A contraposição a estas teorias se dá pela herança do espírito escravocrata de nossa elite, elite praticamente invisível e que ainda busca legitimar a sua grande riqueza e se manter distante do povo, pelo qual sente um profundo menosprezo. Ele considera este povo como escravos e por eles nutre, além do menosprezo, um profundo ódio. Um ódio de classe. Esta elite, na sua afirmação, conta com uma classe média, basicamente formada pelo conhecimento técnico e que ocupa funções de gerência, tanto no Estado, quanto no mercado. Atuam também nas universidades e na grande mídia, buscando legitimar o status quo existente.
As análises de seu livro também passam por descrições da formação destas elites, bem como as classes médias, e a estas, ele divide em protofascistas, liberais, expressionistas e críticas. Um pouco antes examina os grandes segmentos em que se divide a sociedade brasileira: as elites, as classes médias, os trabalhadores e a ralé, termo provocativo por ele usado em livro anterior, em que estuda a formação dos novos escravos brasileiros. Espírito de inferioridade perante as nações desenvolvidas e demonização das políticas públicas em favor desta ralé, faz com que as elites e a classe média estejam em permanente alerta, em estado de golpe, para evitar qualquer possibilidade de ascensão social. O moralismo do dito combate à corrupção sempre foi o grande mote. Este combate à corrupção é extremamente seletivo, demonizando apenas a corrupção de quem promove políticas públicas.
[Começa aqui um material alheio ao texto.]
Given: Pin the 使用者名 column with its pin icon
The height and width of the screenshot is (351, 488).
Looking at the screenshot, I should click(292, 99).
É interessante observar que em um país dominantemente cristão o moralismo não se volte ao respeito pelo ser humano e à luta por igualdade e justiça.
Autógrafo para o livro A tolice da inteligência brasileira.
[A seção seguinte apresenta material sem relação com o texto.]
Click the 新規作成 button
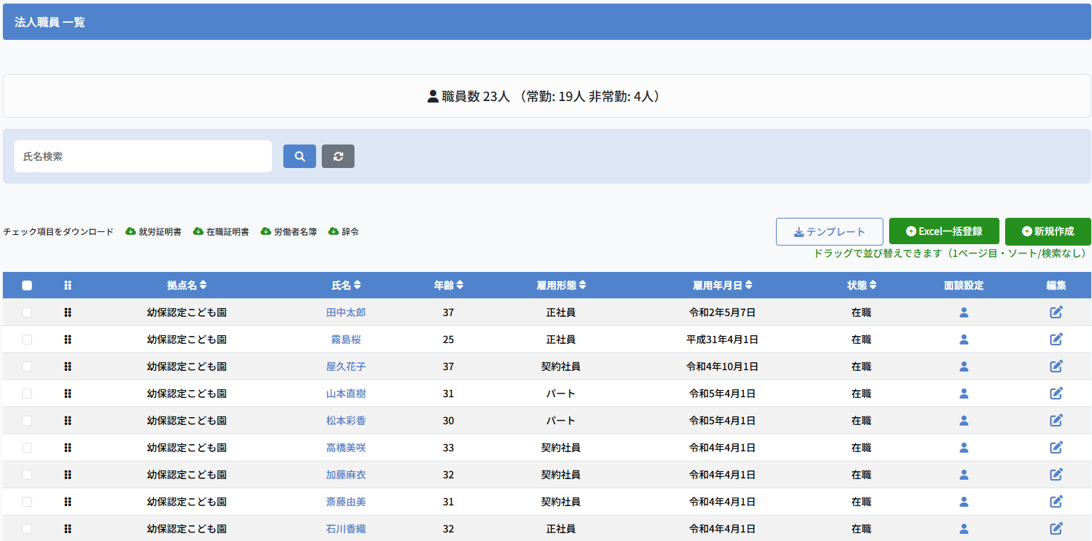 (x=1047, y=231)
Autógrafo para o livro A tolice da inteligência brasileira.
A última parte do livro é dedicada ao comportamento da mídia, Rede Globo, concessão pública, à frente, acompanhada por mídias privadas como a Revista Veja e os jornais Folha e Estado de São Paulo. Todo este seletivo combate à corrupção, que ele chama de corrupção dos tolos é para que a verdadeira corrupção se torne invisível e que é praticada pela transferência das riquezas do Estado corrupto para o beato e imaculado mercado, das isenções fiscais e pela apropriação do orçamento, construído basicamente com o trabalho dos que ganham até três salários mínimos e pelas altas taxas de juros praticadas, a remunerarem os atravessadores do capital financeiro. 20 anos de congelamento dos gastos públicos são a garantia da intocabilidade dos privilégios dos rentistas.
Sei que esta resenha é uma ousadia. Ela pode conter erros e omissões de dados essenciais. A minha intenção é de que a resenha seja um pequeno chamado para a leitura. Pensador vigoroso, corajoso e ousado, mas extremamente bem fundamentado. Jessé usa para explanar estes conceitos e fazer as suas análises 239 páginas.
Gostei da resenha. Eu gostaria se vc pudesse explicar, as características das classes altas, médias e baixas, segundo o autor, no capítulo "Os conflitos de classe no Brasil moderno"
ResponderExcluirAntes de mais nada agradeço o seu "gostei". Muito obrigado. Quanto a questão das características das classes sociais, eu remeteria ao mais recente livro do Jessé. "Subcidadania brasileira - Para entender o país além do jeitinho brasileiro".